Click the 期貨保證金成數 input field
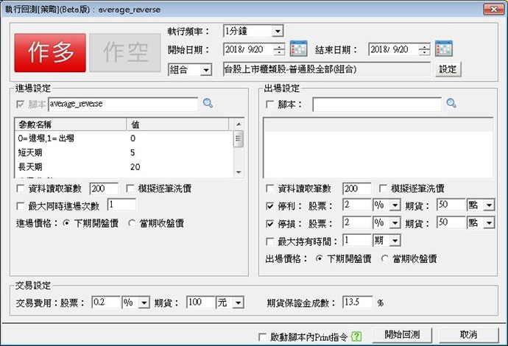 pos(358,303)
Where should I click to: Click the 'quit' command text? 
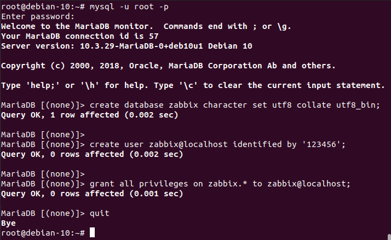point(100,213)
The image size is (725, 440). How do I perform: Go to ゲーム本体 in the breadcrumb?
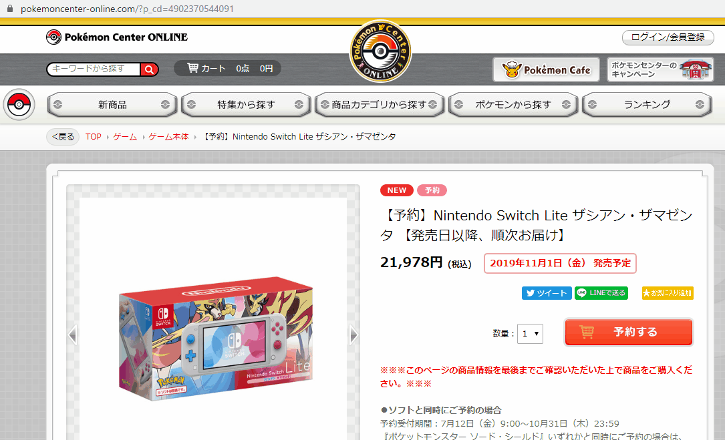coord(169,137)
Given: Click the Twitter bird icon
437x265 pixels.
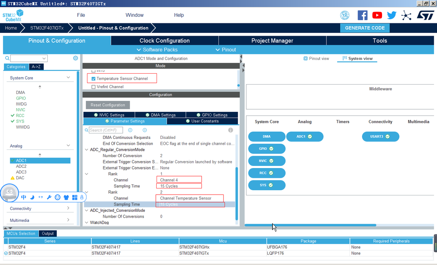Looking at the screenshot, I should tap(391, 15).
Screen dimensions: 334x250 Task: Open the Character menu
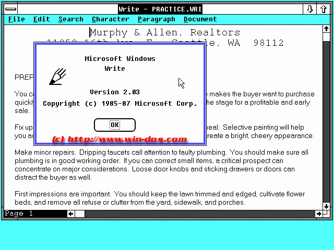(x=110, y=19)
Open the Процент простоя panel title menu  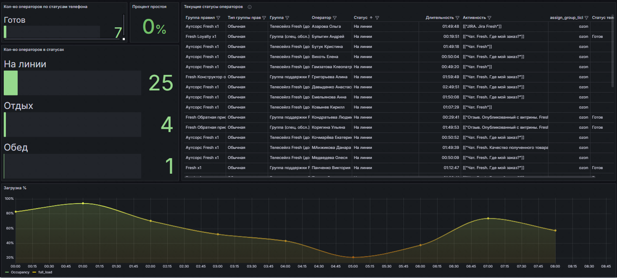[149, 7]
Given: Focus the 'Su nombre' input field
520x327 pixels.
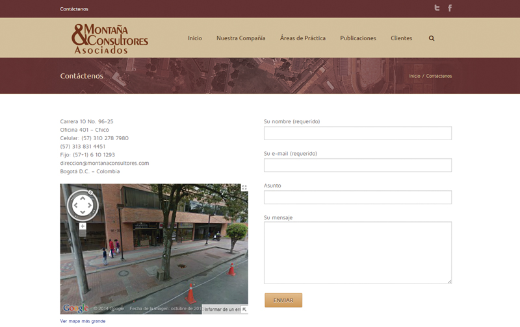Looking at the screenshot, I should [358, 134].
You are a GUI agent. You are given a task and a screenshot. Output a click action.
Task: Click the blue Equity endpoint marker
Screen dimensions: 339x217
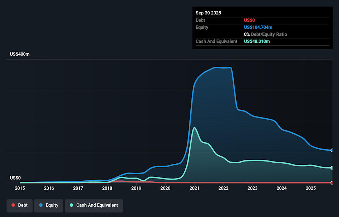pos(332,150)
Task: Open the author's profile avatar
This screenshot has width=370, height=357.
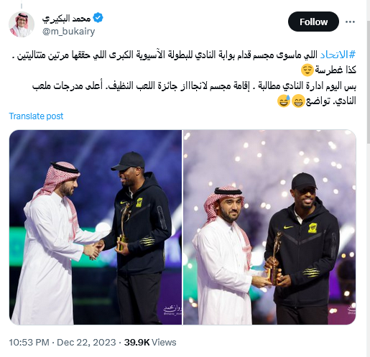Action: [22, 24]
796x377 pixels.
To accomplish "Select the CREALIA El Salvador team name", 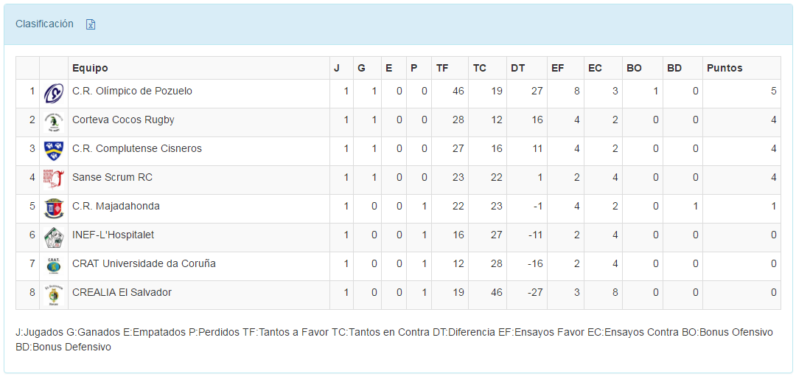I will click(x=122, y=292).
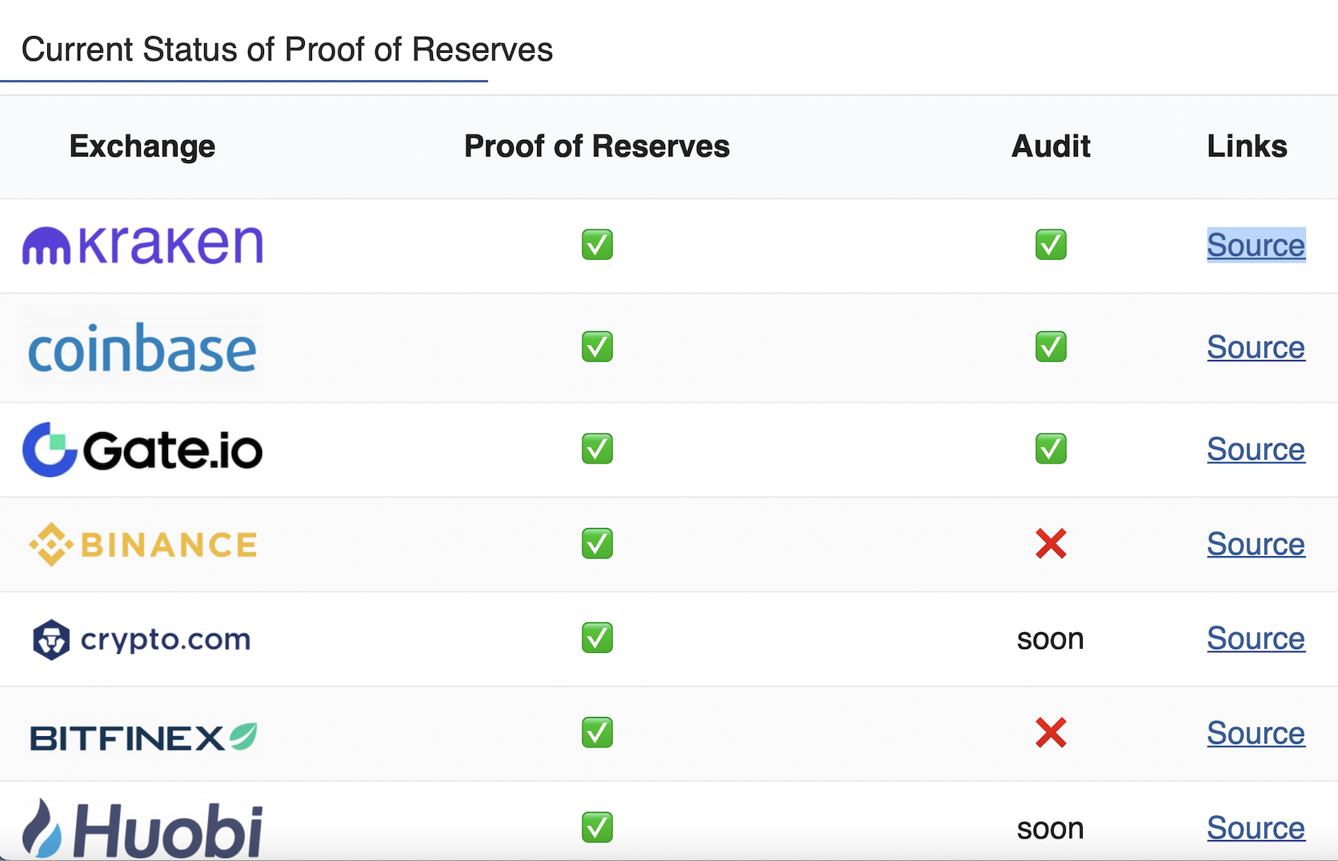Follow the Binance Source link
This screenshot has height=861, width=1338.
pyautogui.click(x=1256, y=544)
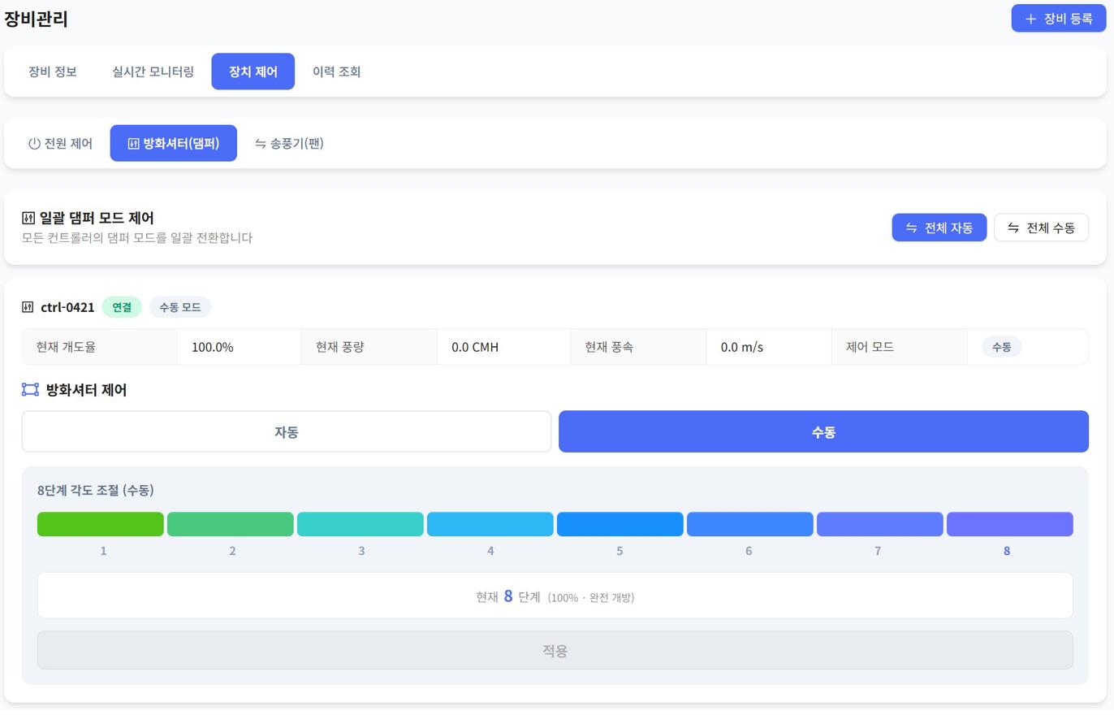
Task: Click the plus icon in 장비 등록 button
Action: [1030, 19]
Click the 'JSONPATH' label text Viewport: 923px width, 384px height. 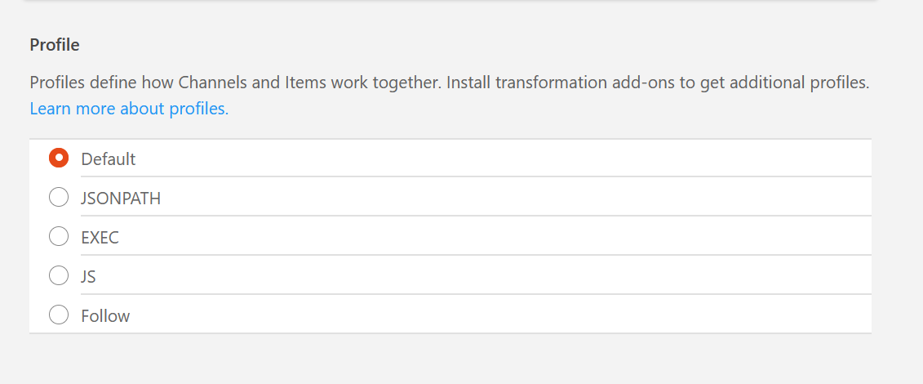121,199
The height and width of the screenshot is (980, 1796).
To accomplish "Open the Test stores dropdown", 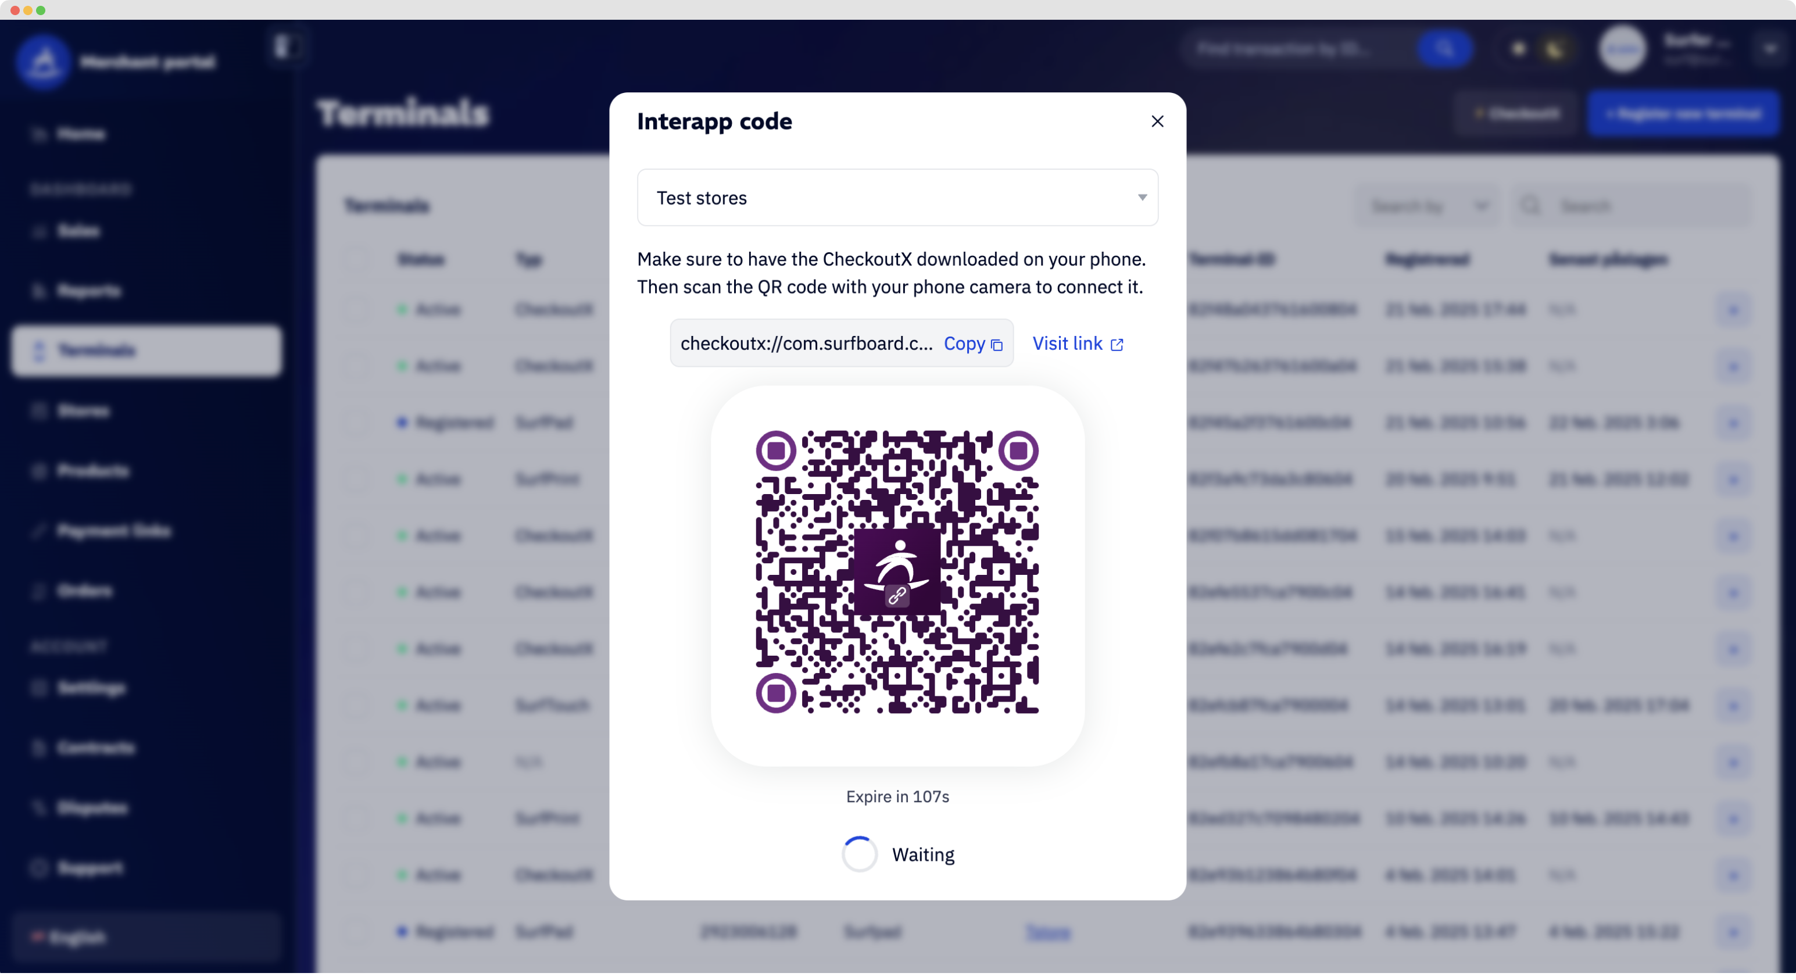I will click(897, 197).
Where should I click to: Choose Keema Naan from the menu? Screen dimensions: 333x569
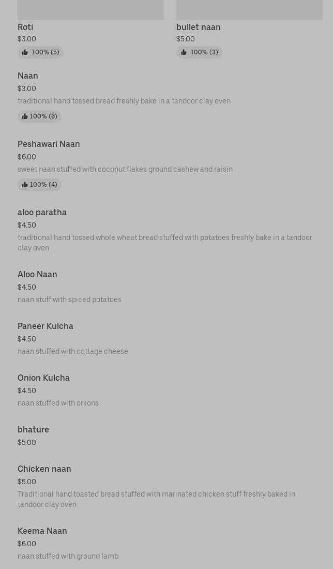click(x=42, y=531)
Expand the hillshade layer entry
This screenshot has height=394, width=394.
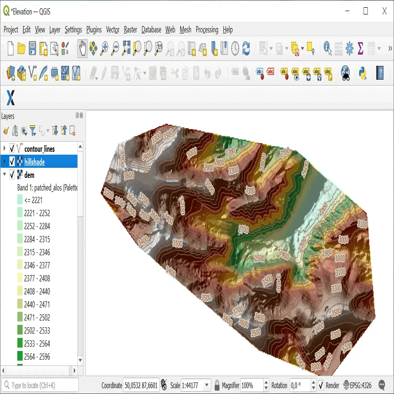tap(4, 161)
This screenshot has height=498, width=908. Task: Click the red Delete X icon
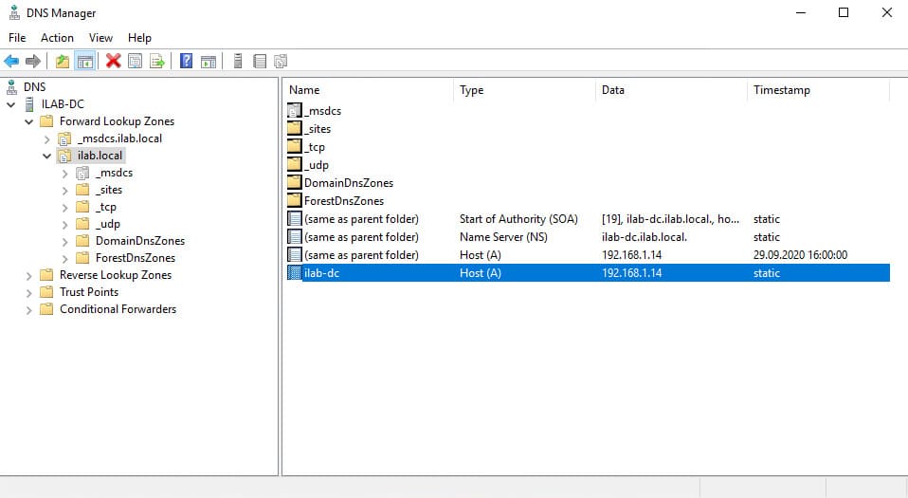tap(114, 62)
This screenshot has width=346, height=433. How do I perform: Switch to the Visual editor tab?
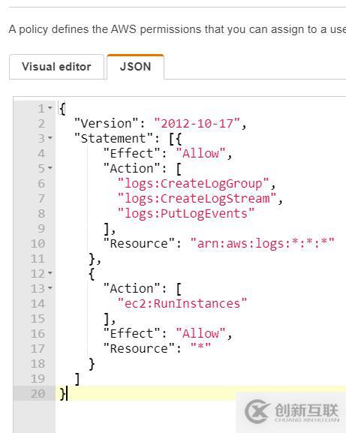coord(56,67)
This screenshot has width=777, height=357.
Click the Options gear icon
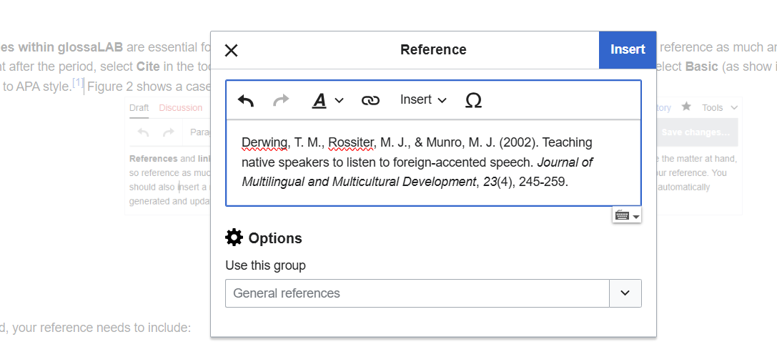234,238
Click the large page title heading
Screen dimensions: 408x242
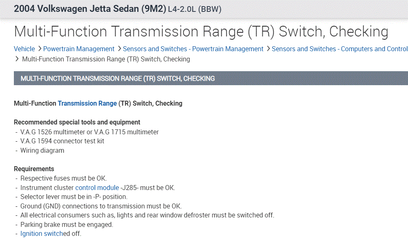pos(201,32)
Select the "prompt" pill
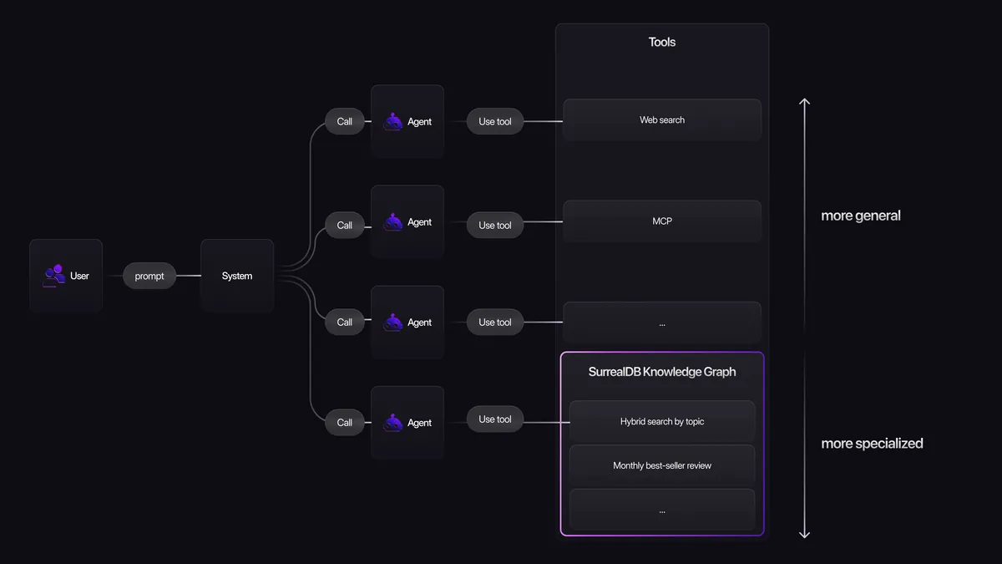1002x564 pixels. click(x=149, y=276)
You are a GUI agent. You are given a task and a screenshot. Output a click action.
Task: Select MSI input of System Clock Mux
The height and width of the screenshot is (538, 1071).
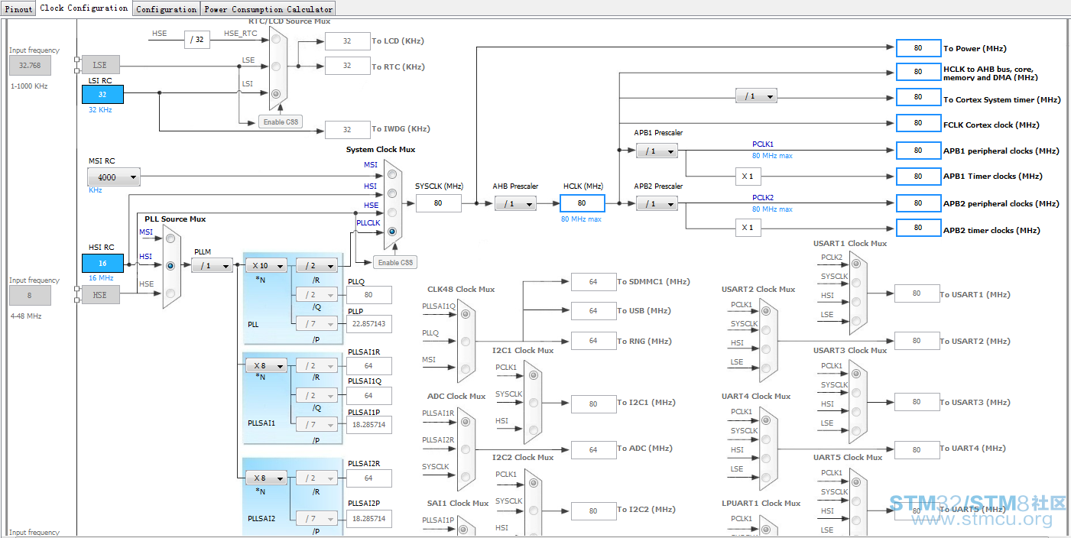392,174
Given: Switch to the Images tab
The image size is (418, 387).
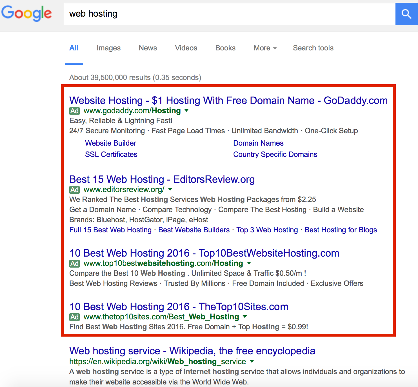Looking at the screenshot, I should tap(108, 48).
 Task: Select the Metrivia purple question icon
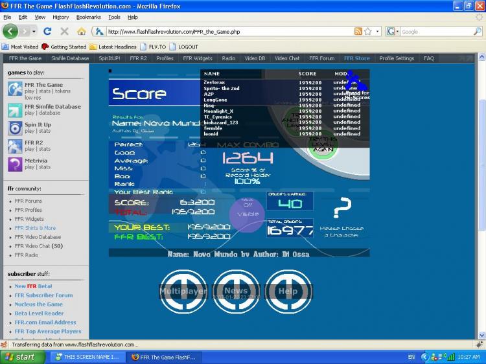15,164
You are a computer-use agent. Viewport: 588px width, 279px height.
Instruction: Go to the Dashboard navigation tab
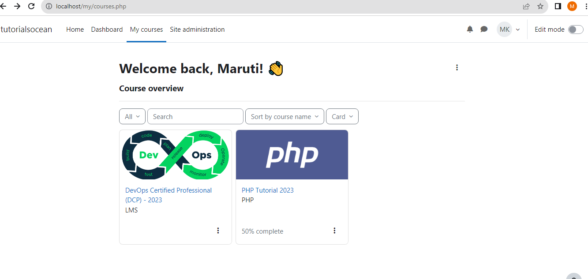point(107,30)
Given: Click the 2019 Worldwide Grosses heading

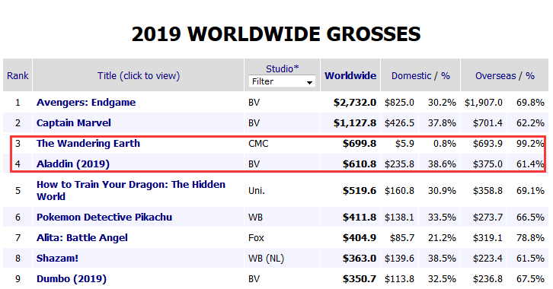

+---+

• [About this exercise]:
Wherever the string "heading" appears in the records, copy the whole line.

• [Solution for this exercise]:
Click the large page title heading
Given: Click the 2019 Worldwide Grosses heading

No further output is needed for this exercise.